One of my motives for writing The Rabbit Skinners was the admittedly Quixotic hope that creating a character afflicted with Meniere’s Disease (as I am) would lead to improved awareness by the public (or at least the three or four people in the public who actually read the book!) of this appalling condition. To my knowledge, The Rabbit Skinners is the only novel out there that features a main character with Meniere’s Disease.
I deliberately set up the protagonist, FBI agent James Strait, as precisely the kind of person who would feel most devastated at the prospect of losing his ability to do basic physical things, and by the social isolation that chronic disease inflicts, the kinds of losses most Meniere’s patients experience. In the blog entry titled The Circular Saw, I’ve included a chapter from my book that depicts the main character experiencing a rotational vertigo attack typical of what Meniere’s patients have. Drawing on the attacks I have had, I easily spent three months sweating over every word of that chapter, because I wanted non-afflicted folks to at least get a glimpse into what the condition does to people.
James Strait, a gargantuan, Hercules-like former soldier and rising star in the FBI, a man with superior physical abilities in pretty much everything, a national hero for stopping a major terrorist attack, loses everything when he develops severe, debilitating vertigo attacks. I wanted Strait to be someone who refuses to let the disease destroy him, who challenges authority and trusts his own wits more than those of anyone else, someone who refuses to quit even when a doctor says, “You’ll never be able to do _______________ again.”

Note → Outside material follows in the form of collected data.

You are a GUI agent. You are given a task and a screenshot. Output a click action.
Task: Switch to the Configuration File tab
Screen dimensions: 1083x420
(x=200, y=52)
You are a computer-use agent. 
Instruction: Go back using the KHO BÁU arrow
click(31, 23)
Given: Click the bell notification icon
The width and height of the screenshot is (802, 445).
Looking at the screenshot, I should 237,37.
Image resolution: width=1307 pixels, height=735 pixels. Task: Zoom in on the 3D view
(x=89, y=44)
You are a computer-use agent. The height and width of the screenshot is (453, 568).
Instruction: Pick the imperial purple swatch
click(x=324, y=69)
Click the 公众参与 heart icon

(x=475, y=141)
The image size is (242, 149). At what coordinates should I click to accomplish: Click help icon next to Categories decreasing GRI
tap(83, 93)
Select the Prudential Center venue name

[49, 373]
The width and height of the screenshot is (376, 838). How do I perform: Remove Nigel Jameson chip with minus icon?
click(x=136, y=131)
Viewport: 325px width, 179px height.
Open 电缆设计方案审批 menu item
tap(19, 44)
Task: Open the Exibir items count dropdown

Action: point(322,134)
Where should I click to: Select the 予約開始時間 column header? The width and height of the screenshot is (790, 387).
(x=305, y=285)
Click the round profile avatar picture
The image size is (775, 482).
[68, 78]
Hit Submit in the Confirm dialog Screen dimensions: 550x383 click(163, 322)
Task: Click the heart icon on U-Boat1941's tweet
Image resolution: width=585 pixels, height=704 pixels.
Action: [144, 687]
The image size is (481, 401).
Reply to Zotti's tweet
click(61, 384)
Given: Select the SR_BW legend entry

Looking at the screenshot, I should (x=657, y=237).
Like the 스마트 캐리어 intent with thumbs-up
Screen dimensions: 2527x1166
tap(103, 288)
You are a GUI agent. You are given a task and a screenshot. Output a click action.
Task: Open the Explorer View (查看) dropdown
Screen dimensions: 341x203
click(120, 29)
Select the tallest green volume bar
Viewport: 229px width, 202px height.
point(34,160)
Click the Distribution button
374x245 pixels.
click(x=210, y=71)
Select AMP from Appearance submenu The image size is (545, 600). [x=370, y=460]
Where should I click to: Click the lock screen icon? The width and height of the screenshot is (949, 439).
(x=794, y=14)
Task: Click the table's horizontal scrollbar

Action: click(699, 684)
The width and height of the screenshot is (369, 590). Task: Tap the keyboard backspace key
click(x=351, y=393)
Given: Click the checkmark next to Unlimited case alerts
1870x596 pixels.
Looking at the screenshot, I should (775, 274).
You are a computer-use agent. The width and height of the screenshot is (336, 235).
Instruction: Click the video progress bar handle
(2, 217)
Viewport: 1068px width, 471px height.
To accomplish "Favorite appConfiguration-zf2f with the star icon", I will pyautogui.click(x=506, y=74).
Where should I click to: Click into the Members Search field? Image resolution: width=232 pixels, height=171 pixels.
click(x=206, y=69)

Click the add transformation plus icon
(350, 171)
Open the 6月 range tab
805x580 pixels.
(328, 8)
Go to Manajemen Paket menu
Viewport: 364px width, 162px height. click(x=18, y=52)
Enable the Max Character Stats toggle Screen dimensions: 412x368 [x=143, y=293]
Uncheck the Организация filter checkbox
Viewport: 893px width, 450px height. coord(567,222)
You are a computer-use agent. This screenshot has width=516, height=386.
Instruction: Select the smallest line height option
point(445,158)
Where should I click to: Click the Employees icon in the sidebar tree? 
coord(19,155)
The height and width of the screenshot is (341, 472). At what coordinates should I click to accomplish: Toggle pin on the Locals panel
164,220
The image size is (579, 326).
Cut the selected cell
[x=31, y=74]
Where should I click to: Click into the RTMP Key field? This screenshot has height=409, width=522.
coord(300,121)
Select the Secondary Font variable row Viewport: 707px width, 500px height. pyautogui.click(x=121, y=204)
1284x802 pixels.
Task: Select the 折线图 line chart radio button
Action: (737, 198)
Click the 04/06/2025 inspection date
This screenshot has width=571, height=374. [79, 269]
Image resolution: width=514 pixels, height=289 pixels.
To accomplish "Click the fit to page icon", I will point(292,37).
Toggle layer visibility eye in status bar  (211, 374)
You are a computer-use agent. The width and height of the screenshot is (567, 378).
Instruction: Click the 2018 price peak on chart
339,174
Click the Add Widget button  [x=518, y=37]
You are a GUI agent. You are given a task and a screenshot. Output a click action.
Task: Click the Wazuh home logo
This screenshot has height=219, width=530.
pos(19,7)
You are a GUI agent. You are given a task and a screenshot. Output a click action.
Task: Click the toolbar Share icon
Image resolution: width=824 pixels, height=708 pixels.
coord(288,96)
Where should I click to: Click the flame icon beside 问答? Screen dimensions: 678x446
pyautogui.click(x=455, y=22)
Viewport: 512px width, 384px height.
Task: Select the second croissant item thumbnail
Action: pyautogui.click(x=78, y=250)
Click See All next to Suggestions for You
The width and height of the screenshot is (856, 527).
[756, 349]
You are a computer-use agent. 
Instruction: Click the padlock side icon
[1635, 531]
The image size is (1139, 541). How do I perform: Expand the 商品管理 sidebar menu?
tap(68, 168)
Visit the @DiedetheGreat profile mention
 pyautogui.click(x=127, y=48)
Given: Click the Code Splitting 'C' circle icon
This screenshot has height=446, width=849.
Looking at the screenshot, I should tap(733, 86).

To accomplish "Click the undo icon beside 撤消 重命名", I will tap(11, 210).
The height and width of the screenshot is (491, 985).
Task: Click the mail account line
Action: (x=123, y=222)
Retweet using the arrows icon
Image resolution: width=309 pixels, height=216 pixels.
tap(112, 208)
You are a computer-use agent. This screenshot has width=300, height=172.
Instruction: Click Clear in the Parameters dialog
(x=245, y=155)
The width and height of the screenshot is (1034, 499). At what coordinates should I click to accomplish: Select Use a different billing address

While Meniere’s supplies a catalyst for much of Strait’s behavior, The Rabbit Skinners is not a “disease book.” To a large degree, it is a traditional mystery-suspense novel, if perhaps a little more on the “literary” side than average. It is essentially a fall-from-grace, reversal-of-fortune story where the protagonist has to battle enormous odds and experience extreme self-sacrifice to even get a stab at redeeming himself and getting his life back. The struggle to overcome enormous odds is one familiar to every Meniere’s disease sufferer, so I suppose I also wrote the book to inspire my fellow Menierites and maybe myself too.